Single by Barbra Streisand

from the album Yentl (soundtrack)
- A-side: "Papa, Can You Hear Me?"
- B-side: "Will Someone Ever Look At Me That Way?"
- Released: January 1984
- Studio: Lion Share Recording Studios (Los Angeles, CA); Olympic Studios (London, England); The Village (Los Angeles, CA);
- Genre: Traditional pop
- Length: 3:29
- Label: Columbia
- Songwriters: Alan Bergman, Marilyn Bergman (words), Michel Legrand (music)
- Producers: Phil Ramone, Dave Grusin

Barbra Streisand singles chronology
| "The Way He Makes Me Feel" (1983) | "Papa, Can You Hear Me?" (1984) | "Left in the Dark" (1984) |

Audio
- "Papa, Can You Hear Me?" on YouTube

= Papa, Can You Hear Me? =

"Papa, Can You Hear Me?" is a 1983 song composed by Michel Legrand with lyrics by Alan Bergman and Marilyn Bergman, for Barbra Streisand in the title role of Yentl. The song was nominated for Best Original Song at the 56th Academy Awards; Streisand's longtime friend Donna Summer performed it during the ceremonies. The song peaked at No.26 at Billboard's Adult Contemporary.

== Critical reception ==
Herald-Journal deemed it "forgettably gooey". Ottawa Citizen negatively compared the song to the Star Wars theme, postulating that only the most loyal Streisand fans would make a cognitive connection to Yentl upon hearing the song. Chicago Sun-Times deemed it "emotional". Newsweek International said it was a "gay anthem". However, for many Jews, and others who have lost a father, "Papa Can You Hear Me" is comparable to the treasured "My Yiddishe Momme", the moving lament for those who have lost a mother. Healing Times: A Personal Workbook created a therapeutic exercise based around the song.

==Covers==
Singer and pianist Nina Simone recorded the song in 1993 on her final album A Single Woman. Her father had died in the 1970s.

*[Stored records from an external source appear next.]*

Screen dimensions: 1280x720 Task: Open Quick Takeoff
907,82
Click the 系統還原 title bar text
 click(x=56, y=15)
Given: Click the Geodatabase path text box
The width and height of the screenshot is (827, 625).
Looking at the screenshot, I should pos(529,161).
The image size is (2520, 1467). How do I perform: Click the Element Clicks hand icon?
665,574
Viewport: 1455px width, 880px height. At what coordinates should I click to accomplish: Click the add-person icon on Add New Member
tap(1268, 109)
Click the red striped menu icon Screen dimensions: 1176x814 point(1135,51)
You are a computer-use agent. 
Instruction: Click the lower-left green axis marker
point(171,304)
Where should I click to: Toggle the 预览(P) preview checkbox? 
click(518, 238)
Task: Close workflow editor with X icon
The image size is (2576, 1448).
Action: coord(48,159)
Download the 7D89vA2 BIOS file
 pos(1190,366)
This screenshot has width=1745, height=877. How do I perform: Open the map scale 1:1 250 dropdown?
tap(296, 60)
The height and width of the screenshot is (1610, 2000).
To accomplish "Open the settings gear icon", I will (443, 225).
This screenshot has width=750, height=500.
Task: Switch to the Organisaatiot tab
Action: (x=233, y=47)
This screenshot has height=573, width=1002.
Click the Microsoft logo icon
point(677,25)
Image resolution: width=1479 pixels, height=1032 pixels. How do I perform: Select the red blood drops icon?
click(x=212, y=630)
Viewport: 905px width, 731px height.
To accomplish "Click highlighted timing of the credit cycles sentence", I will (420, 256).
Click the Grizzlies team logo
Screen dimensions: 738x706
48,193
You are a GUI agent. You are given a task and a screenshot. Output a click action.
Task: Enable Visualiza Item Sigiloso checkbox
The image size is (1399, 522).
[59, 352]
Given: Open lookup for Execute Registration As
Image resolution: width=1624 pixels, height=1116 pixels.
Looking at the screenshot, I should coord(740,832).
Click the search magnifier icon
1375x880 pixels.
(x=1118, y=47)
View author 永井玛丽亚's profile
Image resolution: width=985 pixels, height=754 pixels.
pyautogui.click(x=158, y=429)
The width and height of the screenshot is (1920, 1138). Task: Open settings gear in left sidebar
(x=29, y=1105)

Also in 1993, actor and singer Michael Crawford recorded the song for his album A Touch of Music in the Night.

Charlotte Church recorded the song as the 5th track on her 2001 album Enchantment.

West End performer Meredith Braun recorded the song on her 2012 album "Someone Else's Story"

Iranian singer Helen Matevosian covered it in her studio album Oghyanoose Khali ("Empty Ocean").

In 2006 at her "Un Regard 9" concert in Paris, Lara Fabian, the Belgian-Canadian singer, paid homage to Streisand's voice then sang the song live. A recording of the performance was released on the album Un regard 9 Live.